At Lifehacker we take spring cleaning very seriously. Far be it from us to miss the opportunity to refresh, reorganize and order the life of our homes. We’re also very excited to hit the reset button on our use of technology, take a closer look at our finances, and give a boost to daily habits that have gotten a little stale. Welcome to Spring Cleaning Week, where we clear away the cobwebs of winter and set the stage for the sunny days ahead. Let’s clean things up, okay?
There are some free apps you can use to add some much-needed organization to your Windows world. Here are some of our favorites:
We covered this app a long time ago, but it’s worth resurrecting. DropIt is a great utility that can help you stay organized if you’re the kind of person who dumps everything you download (or copy to your PC) into a single folder, a giant, sprawling hub where a lot of files go, but rarely. they go out
DropIt allows you to set up a bunch of different rules that are triggered whenever you drag files onto the utility’s little icon. For example, you can set the app to always move image files to your main Photos folder, video files to your Videos folder, and Word documents to your Documents folder.
That’s just the beginning. If you want to go further, DropIt can automatically scan folders (like your Downloads folder) and apply more advanced filters to anything it finds, like automatically unzipping files, renaming files based on your parameters, or compressing large batches of files you don’t want. otherwise they would be taking up a little more space than you want.
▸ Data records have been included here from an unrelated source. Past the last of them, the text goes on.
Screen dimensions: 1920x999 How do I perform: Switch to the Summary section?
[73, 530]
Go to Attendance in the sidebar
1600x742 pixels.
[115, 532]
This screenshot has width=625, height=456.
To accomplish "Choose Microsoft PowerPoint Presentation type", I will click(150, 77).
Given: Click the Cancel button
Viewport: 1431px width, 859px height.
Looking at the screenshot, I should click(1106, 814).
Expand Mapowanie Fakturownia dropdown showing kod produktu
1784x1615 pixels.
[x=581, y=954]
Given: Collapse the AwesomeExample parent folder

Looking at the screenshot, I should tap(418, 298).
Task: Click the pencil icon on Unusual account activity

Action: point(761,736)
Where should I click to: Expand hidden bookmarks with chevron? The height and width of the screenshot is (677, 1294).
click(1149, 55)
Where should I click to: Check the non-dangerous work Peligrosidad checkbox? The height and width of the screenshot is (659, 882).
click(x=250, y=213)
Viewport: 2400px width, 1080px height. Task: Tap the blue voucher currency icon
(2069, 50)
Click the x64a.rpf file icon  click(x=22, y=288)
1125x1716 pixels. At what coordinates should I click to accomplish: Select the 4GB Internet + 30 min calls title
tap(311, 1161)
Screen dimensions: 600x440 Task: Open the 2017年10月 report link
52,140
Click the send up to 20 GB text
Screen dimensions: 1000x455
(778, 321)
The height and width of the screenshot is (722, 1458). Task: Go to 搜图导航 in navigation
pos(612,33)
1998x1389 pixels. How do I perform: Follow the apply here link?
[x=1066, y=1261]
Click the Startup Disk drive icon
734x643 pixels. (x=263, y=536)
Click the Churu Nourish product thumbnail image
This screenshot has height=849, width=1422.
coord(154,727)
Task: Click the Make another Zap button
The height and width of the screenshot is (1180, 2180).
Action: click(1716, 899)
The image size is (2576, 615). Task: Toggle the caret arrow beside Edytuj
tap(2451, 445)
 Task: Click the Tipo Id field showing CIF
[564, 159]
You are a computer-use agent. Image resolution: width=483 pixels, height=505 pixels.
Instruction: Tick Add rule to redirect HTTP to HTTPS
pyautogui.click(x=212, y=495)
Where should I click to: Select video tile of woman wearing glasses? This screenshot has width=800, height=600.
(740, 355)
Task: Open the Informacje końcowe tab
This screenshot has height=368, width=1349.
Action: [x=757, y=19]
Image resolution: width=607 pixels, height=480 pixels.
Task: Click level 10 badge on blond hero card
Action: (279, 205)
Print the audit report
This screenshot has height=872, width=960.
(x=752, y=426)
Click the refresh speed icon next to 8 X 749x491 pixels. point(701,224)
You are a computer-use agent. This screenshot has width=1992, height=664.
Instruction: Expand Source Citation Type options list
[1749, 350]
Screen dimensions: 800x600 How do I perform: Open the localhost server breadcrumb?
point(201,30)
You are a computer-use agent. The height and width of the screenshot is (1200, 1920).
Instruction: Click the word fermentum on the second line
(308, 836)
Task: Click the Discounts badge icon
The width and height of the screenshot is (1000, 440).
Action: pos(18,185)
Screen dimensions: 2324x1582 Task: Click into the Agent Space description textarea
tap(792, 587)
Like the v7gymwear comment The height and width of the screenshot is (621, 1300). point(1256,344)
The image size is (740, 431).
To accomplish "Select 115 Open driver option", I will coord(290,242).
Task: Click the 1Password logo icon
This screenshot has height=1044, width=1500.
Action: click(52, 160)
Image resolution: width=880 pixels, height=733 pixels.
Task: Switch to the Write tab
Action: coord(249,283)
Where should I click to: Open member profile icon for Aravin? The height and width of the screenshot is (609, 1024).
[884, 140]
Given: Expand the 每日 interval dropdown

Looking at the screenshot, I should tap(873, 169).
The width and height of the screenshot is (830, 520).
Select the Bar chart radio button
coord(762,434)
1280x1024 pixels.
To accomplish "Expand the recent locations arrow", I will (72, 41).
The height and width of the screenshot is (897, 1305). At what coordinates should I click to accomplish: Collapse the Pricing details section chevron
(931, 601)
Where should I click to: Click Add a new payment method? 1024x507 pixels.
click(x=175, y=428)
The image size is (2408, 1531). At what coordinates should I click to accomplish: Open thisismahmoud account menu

Automation is a great way to help you stay organized in Windows, and DropIt practically gives you a virtual helper at your fingertips.
If your sprawling photo library needs some serious organization but you don’t want to pay for something like Adobe Lightroom, the open source app digiKam is a great alternative.
Use this app to sort your photos and create (or edit) metadata so you can find exactly what you’re looking for in one easily accessible library. If you’re also a bit of a photography perfectionist, you can use digiKam to edit your regular and RAW shots to make them perfect.
This app is a much better solution for organizing shots than just dumping them into arbitrary Windows folders. Your disorganized hard drive will thank you, and you’ll be much less likely to lose (or forget) pictures in the future.
Screenshot: Launch Box
We’re not going to ask why you have a bunch of emulators installed on your system, and we’re going to assume that all the ROMs spread out in that nightmare of a folder structure on the “Games” part of your hard drive are completely legal. Right? Anyway, if you’ve just spent the last day feeling nostalgic downloading files from thousands of different retro games to play on your modern PC, keeping these games under control will be overwhelming.
We suggest grabbing LaunchBox, which is a great “game organizer” utility that lets you quickly find and play titles in your giant library. You can tap into the app’s multi-source database to pepper your titles with useful information like release dates, genres, publishers, and images, and you can bookmark certain games to make the topic easier to find when you’re ready. some time. to kill.
LaunchBox also makes it (somewhat) easy to import games from your favorite distribution services, like Steam, Battle.net, and GoG (to name a few). If you’re the biggest gamer in the world who plays everything you can download and always grabs new titles to try from all the major services, LaunchBox is a great way to organize your games under one digital roof.
Screenshot: Nurgo Software
Everyone knows the Windows Aero Snap shortcuts, right? Press the Windows key + one of the arrow keys on your keyboard to send your active window flying all over your screen: minimizing, opening, shrinking to fill a quarter or half of your screen, and bouncing off your main screen entirely ( if you have a multi-monitor setup).
AquaSnap takes this concept and enhances it. You can snap your windows to different parts of your screen, just like with Aero Snap, but you can do a lot more too.